血液は最大の感染源です。 目立った症状がなくても必ず医療機関を受診してください。 その際は、山ヒルに噛まれたこととその日時を医師に申告しましょう。
駆除も忘れずに!山ヒル(ヤマビル)の撃退法!
にっくき山ヒル。これ以上被害者を出すわけにはいきません。 とりあえず血液を吸った山ヒルは動きが多少鈍くなっています。 手早く傷口の消毒や処置を完了させたら、最終ミッションです。
山ヒル駆除の方法
山ヒルは見かけたらその場で抹殺。 これが基本です。 そのための有効なアイテムが、やはり「食塩」。お手軽なのに万能選手ですね。 食塩をかける際、中途半端では息の根を止めることはできません。

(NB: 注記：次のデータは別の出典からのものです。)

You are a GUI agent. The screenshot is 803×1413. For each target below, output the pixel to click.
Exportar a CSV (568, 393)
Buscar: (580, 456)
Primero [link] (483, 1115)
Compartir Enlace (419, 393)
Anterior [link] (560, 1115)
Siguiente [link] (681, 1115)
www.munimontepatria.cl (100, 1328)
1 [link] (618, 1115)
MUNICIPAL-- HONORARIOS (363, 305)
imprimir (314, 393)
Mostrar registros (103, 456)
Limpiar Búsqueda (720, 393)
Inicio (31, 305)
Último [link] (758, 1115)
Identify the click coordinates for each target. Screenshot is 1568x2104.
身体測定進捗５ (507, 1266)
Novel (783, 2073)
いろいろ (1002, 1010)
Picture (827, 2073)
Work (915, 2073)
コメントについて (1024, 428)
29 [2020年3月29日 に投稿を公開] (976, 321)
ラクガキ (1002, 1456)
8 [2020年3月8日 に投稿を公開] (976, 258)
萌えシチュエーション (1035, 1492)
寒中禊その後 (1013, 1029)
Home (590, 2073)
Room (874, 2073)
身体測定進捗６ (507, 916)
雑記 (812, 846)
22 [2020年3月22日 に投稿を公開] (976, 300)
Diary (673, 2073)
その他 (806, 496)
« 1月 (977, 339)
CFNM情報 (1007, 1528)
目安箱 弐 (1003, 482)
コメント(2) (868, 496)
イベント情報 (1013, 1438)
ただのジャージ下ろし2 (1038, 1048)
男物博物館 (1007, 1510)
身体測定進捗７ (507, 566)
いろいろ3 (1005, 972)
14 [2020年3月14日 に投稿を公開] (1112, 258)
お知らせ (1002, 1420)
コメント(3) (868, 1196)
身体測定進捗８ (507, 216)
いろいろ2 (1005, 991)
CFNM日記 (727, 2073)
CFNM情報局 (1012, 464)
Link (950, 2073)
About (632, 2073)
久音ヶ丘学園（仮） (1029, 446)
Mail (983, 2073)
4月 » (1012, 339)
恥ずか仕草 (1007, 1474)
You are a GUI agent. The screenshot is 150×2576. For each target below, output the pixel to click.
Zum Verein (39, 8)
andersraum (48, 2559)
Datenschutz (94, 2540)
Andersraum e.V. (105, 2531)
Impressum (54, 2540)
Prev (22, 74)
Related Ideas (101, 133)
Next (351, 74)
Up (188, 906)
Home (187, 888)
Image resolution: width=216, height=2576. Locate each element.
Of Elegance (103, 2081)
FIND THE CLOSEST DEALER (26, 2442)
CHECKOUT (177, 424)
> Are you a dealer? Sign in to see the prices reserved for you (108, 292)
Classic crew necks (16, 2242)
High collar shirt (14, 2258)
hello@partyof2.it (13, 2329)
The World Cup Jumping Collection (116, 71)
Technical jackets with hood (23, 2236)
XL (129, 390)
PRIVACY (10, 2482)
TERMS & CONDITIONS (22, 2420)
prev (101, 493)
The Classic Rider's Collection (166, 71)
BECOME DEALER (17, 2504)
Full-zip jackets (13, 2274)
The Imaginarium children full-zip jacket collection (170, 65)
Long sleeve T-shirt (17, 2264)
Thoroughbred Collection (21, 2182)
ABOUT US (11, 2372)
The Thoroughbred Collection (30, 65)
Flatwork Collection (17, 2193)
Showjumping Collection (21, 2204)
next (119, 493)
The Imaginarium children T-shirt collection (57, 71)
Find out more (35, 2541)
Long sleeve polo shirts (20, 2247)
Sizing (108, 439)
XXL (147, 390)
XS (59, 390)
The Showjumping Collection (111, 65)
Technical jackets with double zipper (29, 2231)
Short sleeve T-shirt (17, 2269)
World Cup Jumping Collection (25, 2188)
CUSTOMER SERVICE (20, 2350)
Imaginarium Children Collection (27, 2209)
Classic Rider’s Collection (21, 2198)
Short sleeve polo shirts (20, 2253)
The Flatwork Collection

思い切ってたっぷり行きましょう。
他にも、 ・アルコールをかける ・酢をかける ・ライターで焼く(あぶる程度では十分ではありません) ・岩などですりつぶす(軽く踏みつけた程度では死にません) などでもOKです。
敵を寄せ付けるな!噛まれないための山ヒル(ヤマビル)対策は?
山ヒルの被害にあわないためには、自分の体に侵入させないことが何より大切! 山ヒルの生息域に入る際には防備は確実な体勢を整える必要があります。
山ヒルはわずかなスキをついて侵入してきます! 鉄壁の守りを!
対策1:服装
夏であっても、基本は長袖・長ズボンです。 そして長靴などで足首を覆います。 首筋にはタオルをしっかり巻いて、侵入口をできるだけふさぎます。 シャツなども恥ずかしがらずにズボンにINしましょう。
山中でオシャレを優先している方がよほど恥ずかしいことをお忘れなく! 帽子も必須。できるだけつばの広いものが適しています。 山歩きの大原則は、「できるだけ皮膚を露出させない」です。
対策2:食塩
塩には魔除けの力があるなんて言い伝えもありますが、食塩はまさに山ヒルという「悪魔」に対して万能の力を持っています。 振りかければ山ヒルを退治できます。 食塩水で服やタオルなどを濡らしておけば、文字通りの「魔除け」です。
そして緊急時には消毒薬の代わりにも。 おまけに脱水症状の軽減にも一役買ってくれます。 なにより、わざわざ買う必要もありません。 山に入る際には食塩をお忘れなく!
対策3:アルコール
食塩に次ぐ有能アイテムがアルコール。 消毒薬として使えるだけでなく、山ヒル退治にも有効です。 ただし、採血などで消毒用アルコールにかぶれたことがある人は、専用の消毒薬を準備しておきましょう。アルコール消毒で逆にアレルギーを起こす可能性があるからです。
対策4:虫よけ
アウトドアショップなどでは、山ヒル専用の虫よけが販売されています。 少々お値段が張りますが、山ヒルの嫌いな成分がてんこ盛り。 1本準備しておくのもいいかもしれませんね。
山ヒル(ヤマビル)に噛まれたときは慌てず冷静に処置を!
山ヒルの被害にあったときは、とにかくパニックになりがちです。 ですが一番大切なのは落ち着くこと。 山ヒル自体に毒はありませんし、失血死することもありません。 冷静にひとつずつ処置を行っていけば心配いりません。 まずは心を落ち着けましょう。